Death came almost imperceptably to the old King at 2:12 in the morning. William lingered long enough on his deathbed to achieve his twin goals: he saw the sun rise on one more Waterloo Day (18 June) and, more importantly, on 22 May, his niece Victoria turned 18, the age of majority. William despised Victoria's mother, the Duchess of Kent, who returned the sentiment. He knew she wished him to hurry on with his dying so that she, along with her lackey, Sir John Conroy, might establish a Regency to act on behalf of the underage Queen. There will be no Regency.
News of the King's death is quickly carried to Kensington Palace where Victoria is awakened to be told she is now Queen of England. In the final days of her uncle's reign, the Princess had remained untouched by the backstairs machinations, confiding almost solely in her devoted governess, the Baroness Lehzen. It is important to note the emphasis the young Queen places on how she handles her first-day's duties - alone. Her first Privy Council meeting is held at 11, attended by her Whig Prime Minister, Melbourne, and the Duke of Wellington, the Tory leader, and others from the Archbishop of Canterbury to her scheming uncles, the Dukes of Sussex and Cumberland. Recalled Wellington, "She not merely filled her chair, she filled the room." The notoriously weepy Melbourne wept.

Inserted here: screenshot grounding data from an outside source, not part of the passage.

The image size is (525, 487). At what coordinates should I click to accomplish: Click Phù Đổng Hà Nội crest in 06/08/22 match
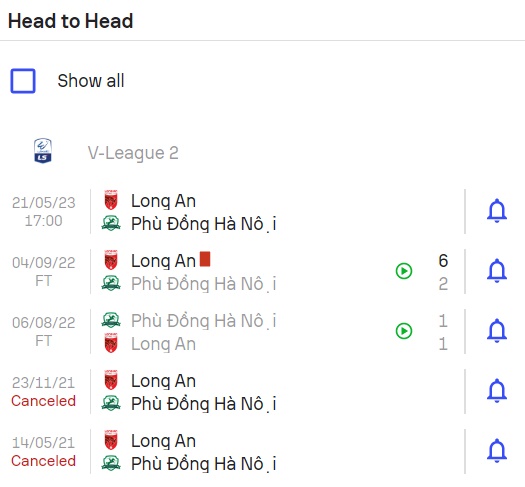(111, 320)
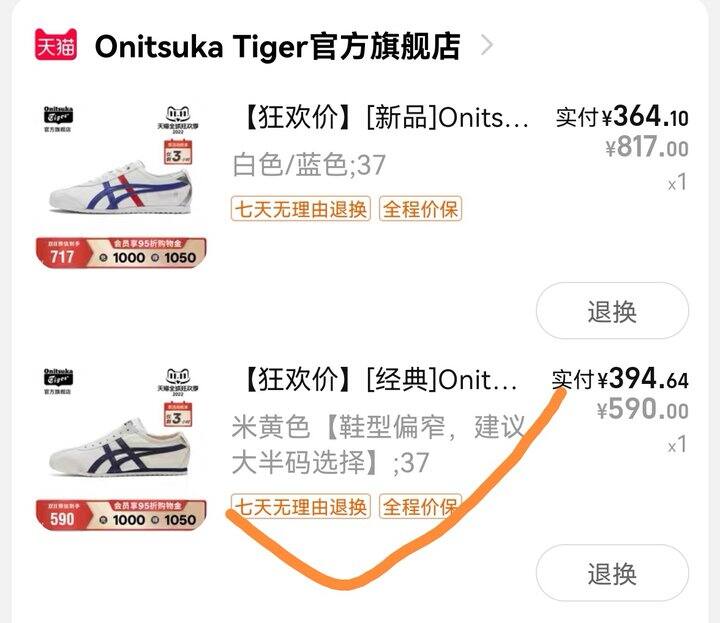Open the 【狂欢价】[新品]Onits… product title
This screenshot has height=623, width=720.
[x=386, y=118]
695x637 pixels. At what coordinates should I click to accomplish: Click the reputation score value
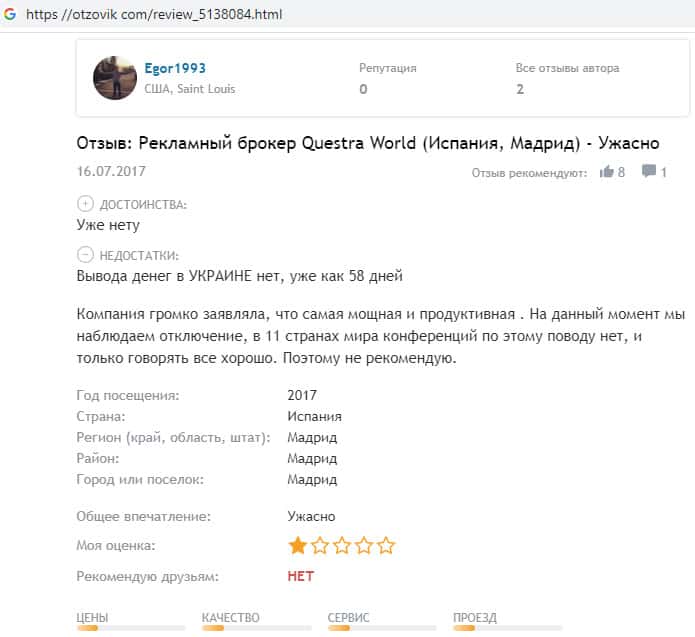[x=363, y=89]
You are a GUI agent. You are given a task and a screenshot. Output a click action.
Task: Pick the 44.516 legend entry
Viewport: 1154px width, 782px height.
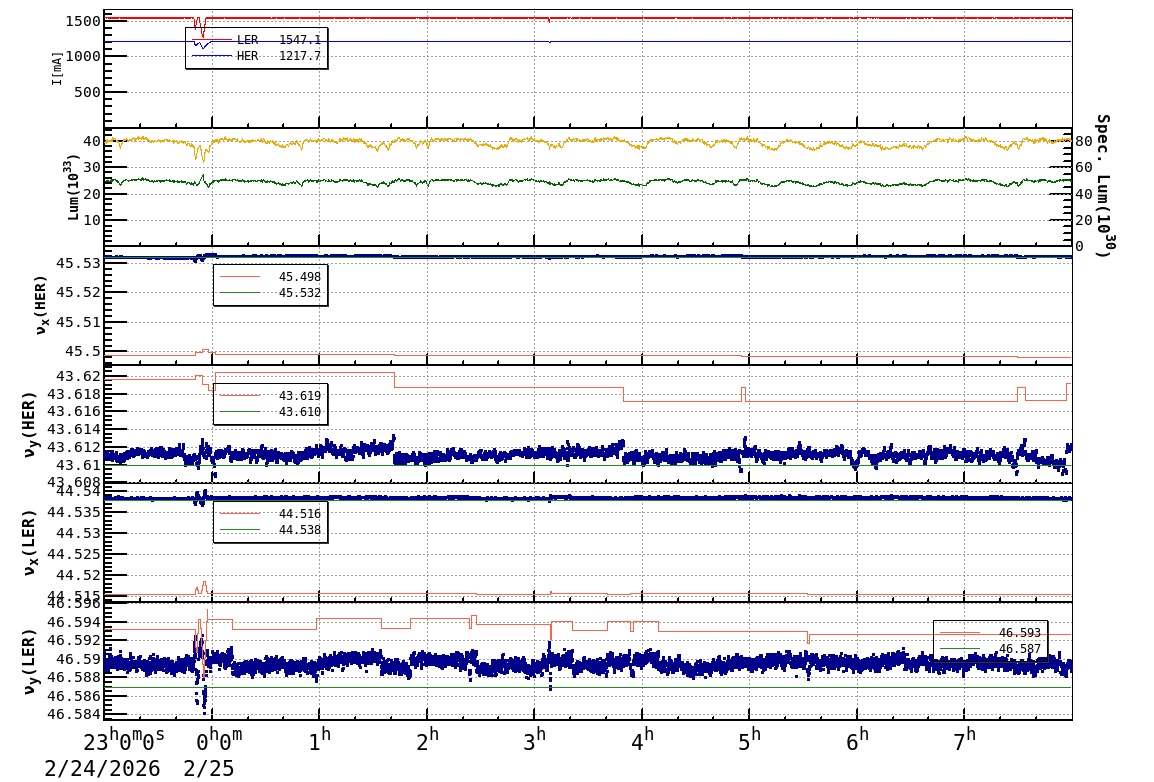pos(270,514)
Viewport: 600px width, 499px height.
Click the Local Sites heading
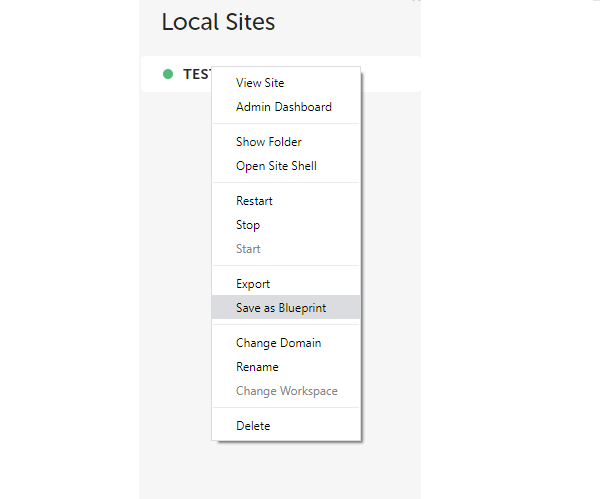218,22
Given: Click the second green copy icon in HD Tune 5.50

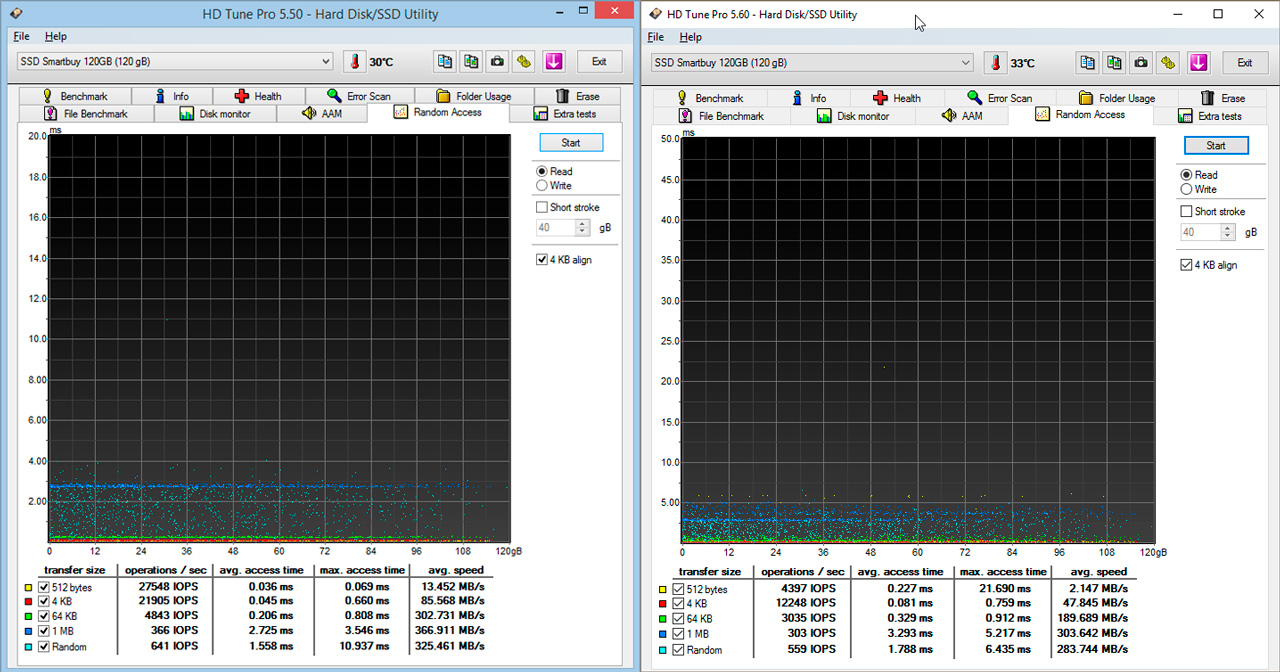Looking at the screenshot, I should point(470,62).
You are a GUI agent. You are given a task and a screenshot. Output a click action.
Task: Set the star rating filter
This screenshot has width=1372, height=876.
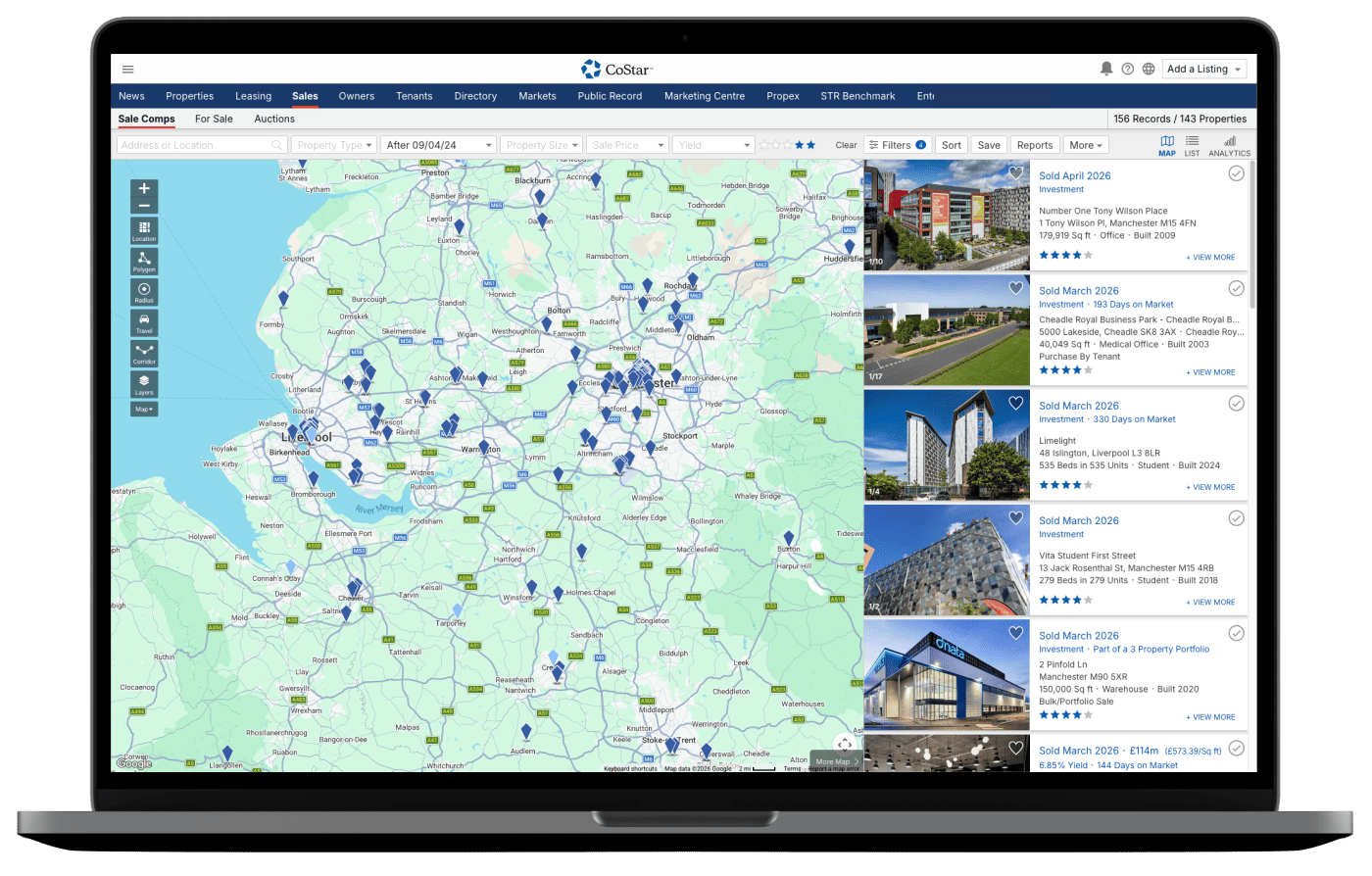pos(787,145)
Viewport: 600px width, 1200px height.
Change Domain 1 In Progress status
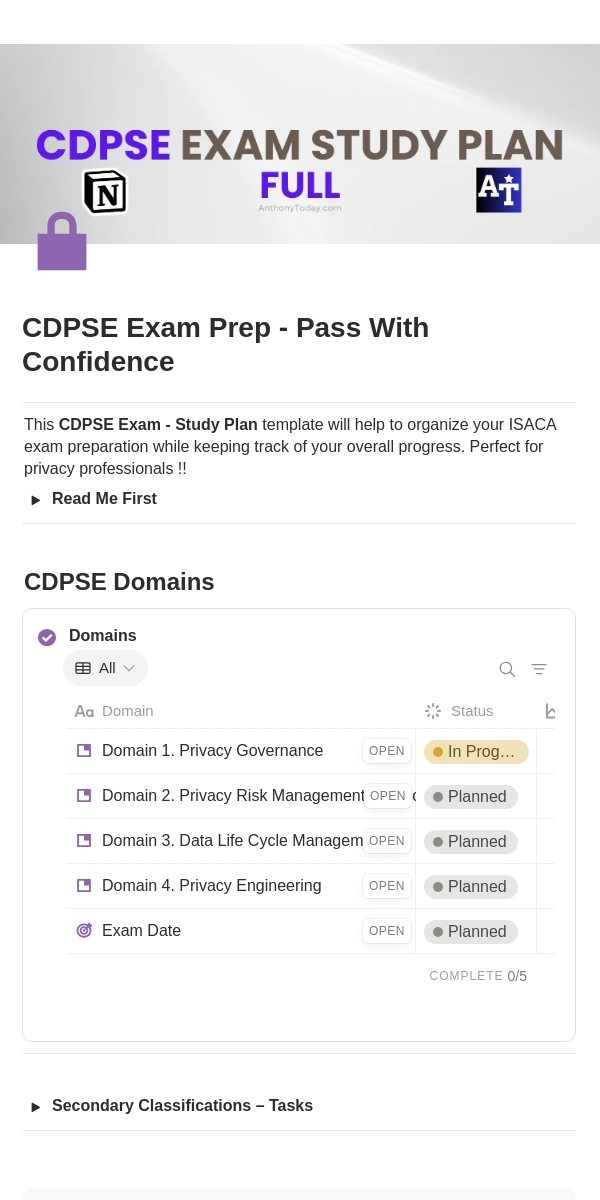tap(476, 752)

One of the Queen's first official acts is to dismiss Conroy from her staff, although he remained, troublesome as ever, in the employ of the Duchess. That night, in her journal, Victoria writes: "I am very young and perhaps in many, though in not all things, inexperienced, but I am sure, that very few have more real good
will and more real desire to do what is fit and right than I have."